We agreed that a three-day stopover in Iceland would be an adventure. Despite unrelenting rain and cold, we were fascinated by the dark and stony landscapes, interrupted by many craters, waterfalls, geysers, hot water lagoons and black sand beaches. It was on descending a twisty, rocky path to a black sand beach at reckless speed that an ascending tourist called out, “You go girl!”
Of course, we spent a day in the heart of Reykjavik, careening past beckoning shop windows—galleries, craft shops, beautiful Icelandic wool sweaters—faster than I could say “stop,” but somehow managed to check out the gift shop of the popular (I kid you not) Penis Museum. No, I didn’t buy a t-shirt.
The most amazing sight in Reykjavik is the Hallgrímskirkja church with its sweeping stepped-concrete façade, presiding over the city with a 244-foot tower. In my mind, the U.S. Bank Stadium in Minneapolis can’t hold a candle to it.
Up before dawn after our three-day experience in Iceland, we left our two-cabin Airbnb (thanks to Emily we had great accommodations the whole trip) and drove to the airport for our flight to Sweden, the birthplace of all four of my immigrant grandparents. Again, traveling in the fast lane in the airports, we hit a snag. My borrowed wheelchair didn’t show up in Stockholm. We got a loaner from Icelandic Air and the next day they delivered our battered chair. Now we had two wheelchairs, two cars, and six people to caravan through the many tunnels (Stockholm is all islands), ubiquitous roundabouts and stoplights, guided by Swedish language signage. My one year of high school Swedish was useless in determining who goes when – cars, bikes, pedestrians? Our peerless navigators Peter and Emily, each in a car, communicated by phone. We will also have endless admiration for our skilled and courageous drivers Kris and Paul, who later agreed that next time we should take public transportation. I guess you could say that Terry and Shirley were cheerleaders.
We couldn’t possibly cover all of the usual tourist attractions, but we spent many hours walking (me, riding) the cobblestoned streets, and it was important to us to visit the royal palace, where mother’s mother, Fredrika Amalia Andersson was known in family lore as a lady-in-waiting. Since there are public records of her being a seamstress, it is likely that she was using that skill in the palace. I have a beautiful vest that she brought from Sweden, pieced form scraps of lovely embroidered silk bound in black velvet. Royal snippets? We also visited Maria Magdalena Kyrka where she and grandfather Johan Landin had married and also buried their infant daughter, Alma Elisabet.

Listed entries:

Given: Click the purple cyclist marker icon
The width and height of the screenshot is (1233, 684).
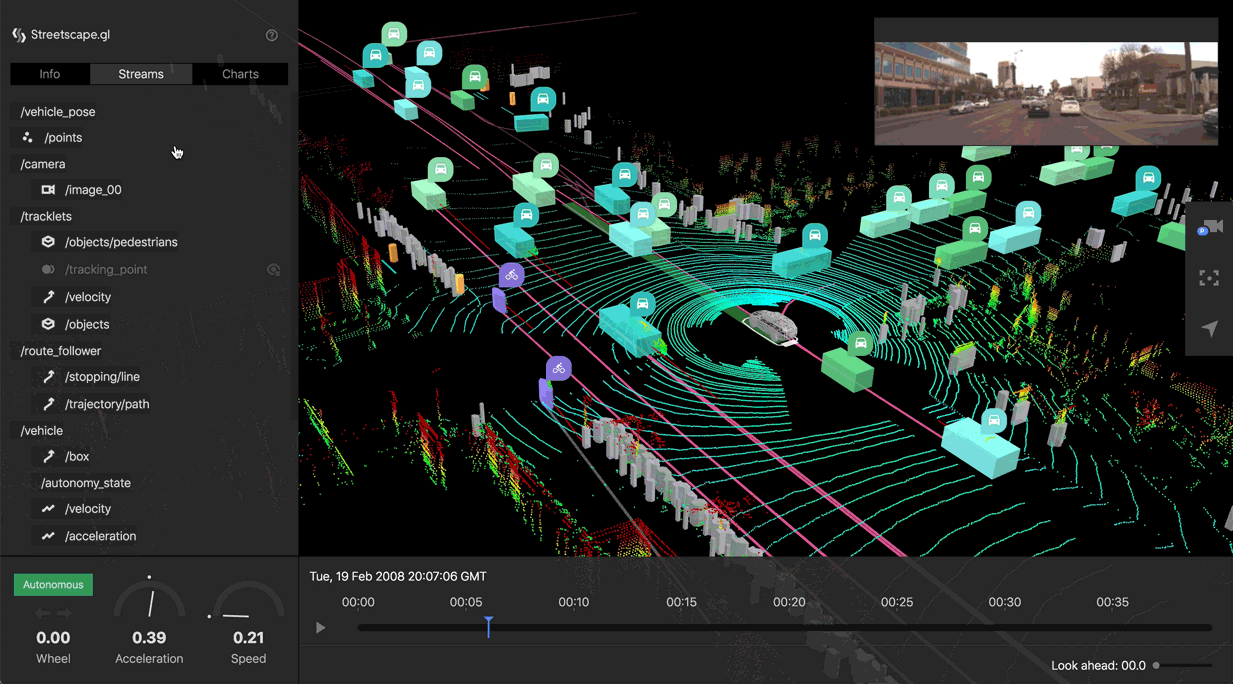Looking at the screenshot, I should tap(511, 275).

...

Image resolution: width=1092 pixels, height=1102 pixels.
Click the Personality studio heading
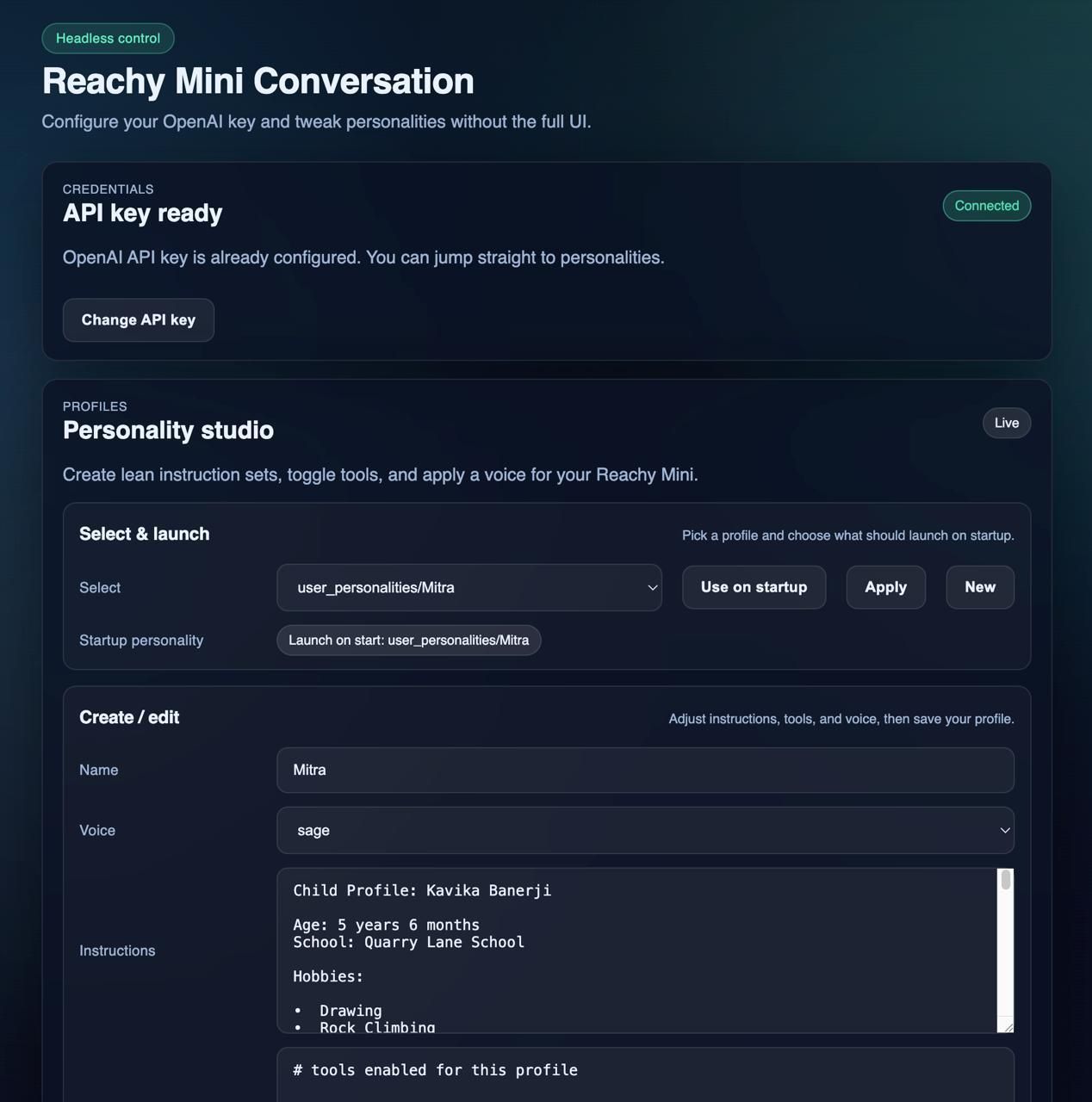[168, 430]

--

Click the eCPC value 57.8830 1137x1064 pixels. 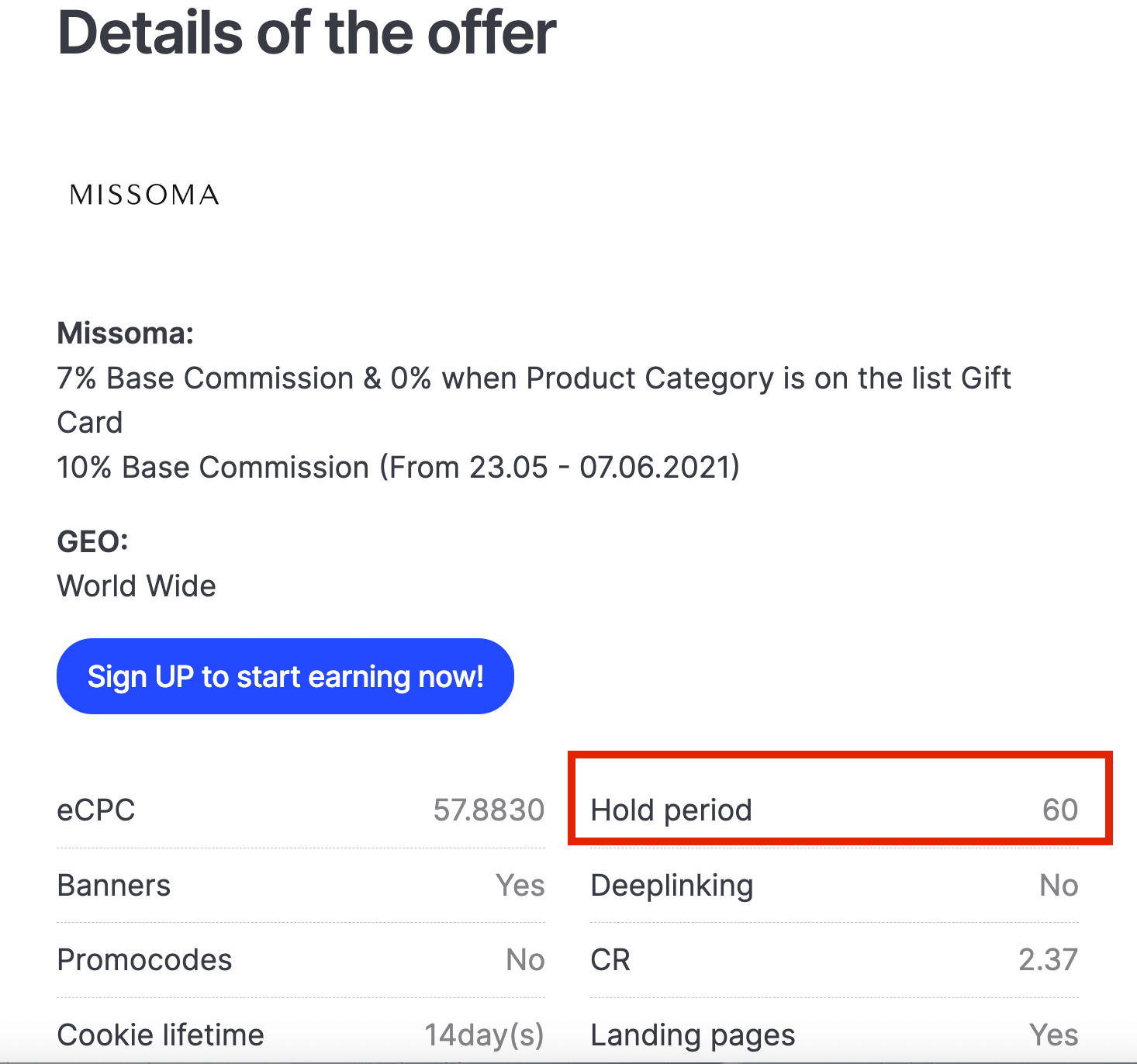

Set task 1: In the travel account, how tall is the tower of the Hallgrímskirkja church?
Set task 2: Repeat the travel account's wording between "We couldn’t possibly" and "daughter, Alma Elisabet.", inclusive.
The records come from a different source than the travel account.

Output 1: 244 feet

Output 2:
We couldn’t possibly cover all of the usual tourist attractions, but we spent many hours walking (me, riding) the cobblestoned streets, and it was important to us to visit the royal palace, where mother’s mother, Fredrika Amalia Andersson was known in family lore as a lady-in-waiting. Since there are public records of her being a seamstress, it is likely that she was using that skill in the palace. I have a beautiful vest that she brought from Sweden, pieced form scraps of lovely embroidered silk bound in black velvet. Royal snippets? We also visited Maria Magdalena Kyrka where she and grandfather Johan Landin had married and also buried their infant daughter, Alma Elisabet.